I'll try to address the last part. We are not aware of any budget cuts being imposed on the Canadian Food Inspection Agency at this time.
CFIA was one of the first group of 17 agencies and departments assessed under the new expenditure management system developed by the government, under what's known as strategic review. The intent of that process was to look at reinvestment of the bottom 5% of programming into other areas where we believe risks could be better managed. From our perspective, it was never the intent of strategic review to be a cost-cutting exercise. We've not been informed of any reduction in our budget in that regard.
As CFIA we do know, and it is in our performance reports, that over the next several years we will see a decline in our overall funding. This is as a result of specific tied funding that is sunsetting. These were part of submissions approved previously for defined periods of time to deliver certain activities, some of it BSE-related, some of it AI-related, for which activities have been concluded. That money is scheduled to come out of the budget.
We are continuing to do the appropriate assessments, from a management accountability framework, to report on the deliverables for the investments the government made there and to make the case, in appropriate circumstances, as to whether some of that programming should continue. To the best of our knowledge, we have not been informed of a cut.
With respect to your question on food inspections, as I say, we do undertake, on an ongoing basis, imported and domestic food. There are residue monitoring programs that look for chemicals, microbiological hazards, heavy metal contaminants, pesticides. These are applied on an ongoing basis, and these programs are adjusted based on the reality of globalization, an assessment of where products are coming from, and what's going on in those jurisdictions.
It's informed by findings in other countries as well. Again, we try to cooperate with the EU, the U.S., and certain key trading partners. If they have found issues in imported food, we try to redirect resources to make sure those issues are not occurring in Canada as well.

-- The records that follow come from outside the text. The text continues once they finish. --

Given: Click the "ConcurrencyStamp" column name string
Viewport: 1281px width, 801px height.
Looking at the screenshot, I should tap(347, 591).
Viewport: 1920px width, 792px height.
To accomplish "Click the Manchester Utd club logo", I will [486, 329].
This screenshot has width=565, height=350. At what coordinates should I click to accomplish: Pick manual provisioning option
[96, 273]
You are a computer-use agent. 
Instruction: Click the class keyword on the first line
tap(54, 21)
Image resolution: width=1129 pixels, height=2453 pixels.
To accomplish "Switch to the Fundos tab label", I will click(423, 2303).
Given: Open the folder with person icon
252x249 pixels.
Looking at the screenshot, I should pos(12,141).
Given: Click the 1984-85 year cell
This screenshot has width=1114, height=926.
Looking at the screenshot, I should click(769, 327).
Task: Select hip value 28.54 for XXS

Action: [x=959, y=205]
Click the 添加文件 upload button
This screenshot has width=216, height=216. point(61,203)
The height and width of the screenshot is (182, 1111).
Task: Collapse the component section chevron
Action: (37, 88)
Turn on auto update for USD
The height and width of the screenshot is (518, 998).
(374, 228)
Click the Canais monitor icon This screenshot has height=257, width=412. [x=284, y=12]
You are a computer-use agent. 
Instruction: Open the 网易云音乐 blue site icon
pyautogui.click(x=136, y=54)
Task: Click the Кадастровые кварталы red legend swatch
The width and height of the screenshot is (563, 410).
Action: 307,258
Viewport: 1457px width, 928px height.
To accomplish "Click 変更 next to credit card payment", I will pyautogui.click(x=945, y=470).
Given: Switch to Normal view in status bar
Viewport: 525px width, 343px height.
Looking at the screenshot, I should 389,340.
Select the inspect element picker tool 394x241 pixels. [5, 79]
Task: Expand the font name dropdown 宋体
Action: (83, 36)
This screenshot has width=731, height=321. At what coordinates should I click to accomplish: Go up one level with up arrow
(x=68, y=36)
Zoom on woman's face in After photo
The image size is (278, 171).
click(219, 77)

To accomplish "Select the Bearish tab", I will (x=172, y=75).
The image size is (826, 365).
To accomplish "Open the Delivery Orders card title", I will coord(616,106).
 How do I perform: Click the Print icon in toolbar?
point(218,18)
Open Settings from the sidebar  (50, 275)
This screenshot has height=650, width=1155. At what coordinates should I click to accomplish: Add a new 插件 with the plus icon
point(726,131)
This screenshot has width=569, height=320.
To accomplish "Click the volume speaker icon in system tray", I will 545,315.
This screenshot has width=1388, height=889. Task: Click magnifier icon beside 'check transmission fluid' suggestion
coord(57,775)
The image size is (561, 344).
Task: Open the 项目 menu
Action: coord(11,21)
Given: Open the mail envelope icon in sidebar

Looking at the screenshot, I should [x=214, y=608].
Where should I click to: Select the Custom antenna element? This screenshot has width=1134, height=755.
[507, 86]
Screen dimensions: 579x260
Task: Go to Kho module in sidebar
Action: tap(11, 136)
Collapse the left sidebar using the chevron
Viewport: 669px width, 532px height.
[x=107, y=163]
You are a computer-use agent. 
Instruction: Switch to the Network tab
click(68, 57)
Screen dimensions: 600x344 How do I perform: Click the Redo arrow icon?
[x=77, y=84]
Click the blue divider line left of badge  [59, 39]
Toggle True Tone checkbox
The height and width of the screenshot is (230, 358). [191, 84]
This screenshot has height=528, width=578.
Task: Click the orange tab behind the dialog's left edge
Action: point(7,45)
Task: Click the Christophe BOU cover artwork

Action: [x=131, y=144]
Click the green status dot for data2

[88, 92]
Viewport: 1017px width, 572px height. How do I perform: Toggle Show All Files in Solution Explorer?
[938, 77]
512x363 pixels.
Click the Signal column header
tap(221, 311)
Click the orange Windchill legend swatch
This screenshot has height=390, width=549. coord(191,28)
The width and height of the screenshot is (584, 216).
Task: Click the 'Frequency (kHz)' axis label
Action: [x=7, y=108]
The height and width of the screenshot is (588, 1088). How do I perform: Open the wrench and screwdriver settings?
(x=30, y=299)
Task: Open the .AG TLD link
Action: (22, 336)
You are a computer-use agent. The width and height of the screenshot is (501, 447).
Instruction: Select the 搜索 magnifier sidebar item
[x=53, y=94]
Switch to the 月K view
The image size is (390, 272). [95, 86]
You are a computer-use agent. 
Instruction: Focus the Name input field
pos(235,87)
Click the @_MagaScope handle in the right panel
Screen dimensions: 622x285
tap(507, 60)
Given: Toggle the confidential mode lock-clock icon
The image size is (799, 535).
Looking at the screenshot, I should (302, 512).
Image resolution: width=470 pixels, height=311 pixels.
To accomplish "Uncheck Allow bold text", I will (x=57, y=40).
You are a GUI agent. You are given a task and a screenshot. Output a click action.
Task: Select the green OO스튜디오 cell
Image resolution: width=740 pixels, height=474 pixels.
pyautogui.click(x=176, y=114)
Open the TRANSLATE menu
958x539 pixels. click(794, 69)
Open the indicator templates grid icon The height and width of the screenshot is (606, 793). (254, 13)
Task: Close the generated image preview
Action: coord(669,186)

As we talked about earlier, it is a system that has to adapt to the dynamic nature of the food supply and the system that's operating globally.
Within Canada we are actively looking at trying to take the reality, as I said earlier, that one cannot inspect and test one's way to food safety. It is important that industry has good quality assurance programs in terms of whom they procure ingredients from and how they manage hazards and risks within their operating programs.
Under our legislation it is mandatory in certain programs for an industry to have a hazard analysis critical control point plan that governs how they receive product, handle product, and how they produce, review, and test product. We are involved in looking at those third-party processes to see where they augment and complement the regulatory process and where we can give due recognition for where industry is able to demonstrate the safety outcome that would not necessarily merit government having to impose that cost on industry.